Journal of Geophysical Research-Space Physics published a study which showed the March 11, 9.0 quake in Japan hit the upper atmosphere as well.
Disturbances in the upper atmosphere, directly above the epicenter of the earthquake, were picked up by more than 1,000 GPS systems. The effect is called seismotraveling ionospheric disturbances, literally air bending.
This is not the only study that shows a connection between major quakes and the atmosphere. An earlier NASA report showed the atmosphere above Japan “heated up” days before the March 11 disasters: “Our first results show that on March 8 a rapid increase of emitted infrared radiation was observed from the satellite data.”-Dimitar Ouzounov, NASA Goddard Space Flight Center
It wasn’t just the 9.0 quake that hit the atmosphere, air bending also took place immediately after the massive tsunami hit Japan.
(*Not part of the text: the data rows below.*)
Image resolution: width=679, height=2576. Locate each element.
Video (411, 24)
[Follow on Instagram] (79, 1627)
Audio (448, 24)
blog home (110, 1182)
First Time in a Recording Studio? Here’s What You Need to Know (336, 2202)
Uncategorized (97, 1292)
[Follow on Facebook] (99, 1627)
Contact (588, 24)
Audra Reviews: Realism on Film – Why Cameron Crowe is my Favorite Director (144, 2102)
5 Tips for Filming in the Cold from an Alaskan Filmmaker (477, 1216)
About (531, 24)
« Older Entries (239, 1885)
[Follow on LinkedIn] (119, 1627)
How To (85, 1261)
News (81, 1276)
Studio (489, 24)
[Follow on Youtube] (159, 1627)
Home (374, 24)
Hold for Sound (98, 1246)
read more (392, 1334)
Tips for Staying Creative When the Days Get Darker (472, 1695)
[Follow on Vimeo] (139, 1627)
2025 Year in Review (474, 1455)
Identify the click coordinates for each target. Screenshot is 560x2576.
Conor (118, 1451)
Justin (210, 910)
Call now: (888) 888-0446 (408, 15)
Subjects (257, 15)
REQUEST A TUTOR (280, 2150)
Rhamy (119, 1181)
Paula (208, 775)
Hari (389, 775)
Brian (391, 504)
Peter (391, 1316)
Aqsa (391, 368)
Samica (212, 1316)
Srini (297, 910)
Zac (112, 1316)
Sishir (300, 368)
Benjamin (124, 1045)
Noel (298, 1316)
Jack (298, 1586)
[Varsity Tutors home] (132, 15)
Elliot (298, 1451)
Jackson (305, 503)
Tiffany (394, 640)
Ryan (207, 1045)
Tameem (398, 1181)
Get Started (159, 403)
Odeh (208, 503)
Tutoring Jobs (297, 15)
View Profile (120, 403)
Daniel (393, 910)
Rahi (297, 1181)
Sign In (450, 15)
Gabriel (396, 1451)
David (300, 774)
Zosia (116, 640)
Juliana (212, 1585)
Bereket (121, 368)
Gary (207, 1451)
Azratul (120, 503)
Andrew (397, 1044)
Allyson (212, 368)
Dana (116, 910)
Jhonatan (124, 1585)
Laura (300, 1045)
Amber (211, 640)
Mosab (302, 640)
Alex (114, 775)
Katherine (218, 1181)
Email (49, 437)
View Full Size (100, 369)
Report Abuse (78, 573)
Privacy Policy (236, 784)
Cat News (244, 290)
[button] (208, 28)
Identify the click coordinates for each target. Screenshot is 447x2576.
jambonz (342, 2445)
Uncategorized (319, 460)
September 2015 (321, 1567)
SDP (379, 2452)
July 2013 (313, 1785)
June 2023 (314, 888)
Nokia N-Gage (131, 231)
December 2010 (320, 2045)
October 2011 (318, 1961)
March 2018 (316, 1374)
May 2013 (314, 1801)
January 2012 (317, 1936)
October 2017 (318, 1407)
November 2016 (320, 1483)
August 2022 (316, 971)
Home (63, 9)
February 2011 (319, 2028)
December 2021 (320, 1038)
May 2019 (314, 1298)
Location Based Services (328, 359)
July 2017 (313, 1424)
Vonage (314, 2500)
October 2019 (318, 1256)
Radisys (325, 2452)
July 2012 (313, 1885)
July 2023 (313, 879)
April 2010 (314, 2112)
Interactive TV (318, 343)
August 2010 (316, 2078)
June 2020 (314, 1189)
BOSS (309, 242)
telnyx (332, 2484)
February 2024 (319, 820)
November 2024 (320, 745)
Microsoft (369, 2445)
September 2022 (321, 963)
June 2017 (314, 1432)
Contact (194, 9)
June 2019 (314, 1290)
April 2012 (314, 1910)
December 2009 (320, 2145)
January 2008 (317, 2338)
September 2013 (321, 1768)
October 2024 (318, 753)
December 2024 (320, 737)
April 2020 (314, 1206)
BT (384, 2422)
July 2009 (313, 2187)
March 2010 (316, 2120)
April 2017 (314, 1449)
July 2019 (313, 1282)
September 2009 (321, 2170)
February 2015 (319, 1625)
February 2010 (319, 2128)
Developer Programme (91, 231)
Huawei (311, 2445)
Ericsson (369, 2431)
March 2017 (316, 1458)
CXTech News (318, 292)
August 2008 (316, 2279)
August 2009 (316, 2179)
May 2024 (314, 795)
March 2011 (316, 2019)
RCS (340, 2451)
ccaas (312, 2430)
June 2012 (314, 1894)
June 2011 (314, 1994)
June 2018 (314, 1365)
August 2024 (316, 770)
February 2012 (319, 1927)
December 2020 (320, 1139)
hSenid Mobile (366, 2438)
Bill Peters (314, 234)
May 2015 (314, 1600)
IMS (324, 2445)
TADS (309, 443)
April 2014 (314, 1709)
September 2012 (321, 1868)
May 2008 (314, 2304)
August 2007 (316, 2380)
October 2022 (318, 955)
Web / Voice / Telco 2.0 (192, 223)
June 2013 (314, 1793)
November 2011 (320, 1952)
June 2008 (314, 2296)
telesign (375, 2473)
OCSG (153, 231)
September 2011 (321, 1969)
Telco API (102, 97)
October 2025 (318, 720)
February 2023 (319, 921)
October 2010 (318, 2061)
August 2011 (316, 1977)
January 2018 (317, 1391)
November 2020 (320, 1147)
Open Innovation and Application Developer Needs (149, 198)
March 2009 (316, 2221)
It turns out that air bending took place after the 2004, 9.3 Sumatra quake. But, the 9.0 Japanese quake of March 11 produced air bending three times that of the 2004 Sumatra quake. This is one reason why March 11, 2011, is being called the world’s first megadisaster.
The other reason is all the massive aftershocks that keep rocking Japan. Just in the last week three aftershocks, greater than 5.0, hit northern Japan within days of each other. Japanese scientists have warned that such huge aftershocks could continue for years.